Working data:
--
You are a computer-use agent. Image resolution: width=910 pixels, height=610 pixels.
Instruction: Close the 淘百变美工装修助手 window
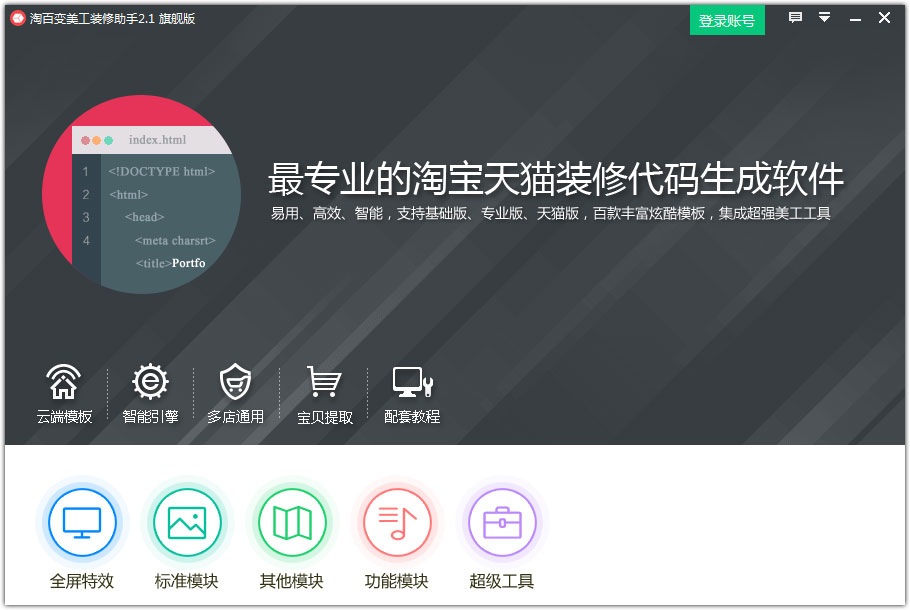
--
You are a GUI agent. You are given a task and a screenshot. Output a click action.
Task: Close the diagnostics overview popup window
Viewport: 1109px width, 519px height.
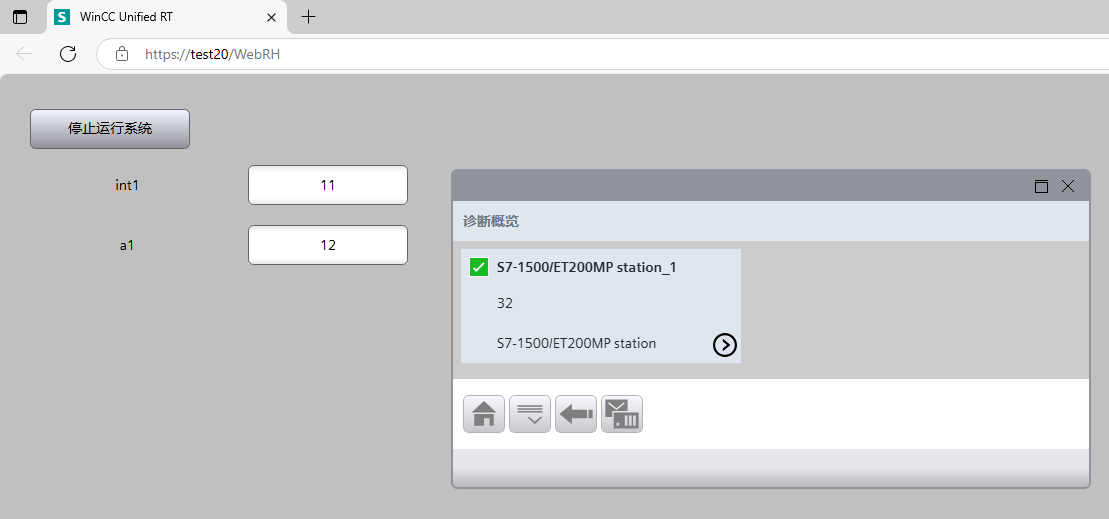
--
Directions for this task:
Only one stretch of the records above is wanted: the lines between the one holding "You are a GUI" and the one holding "Viewport: 1109px width, 519px height.", inclusive, reproduced exactly.

Written answer:
You are a GUI agent. You are given a task and a screenshot. Output a click action.
Task: Close the diagnostics overview popup window
Viewport: 1109px width, 519px height.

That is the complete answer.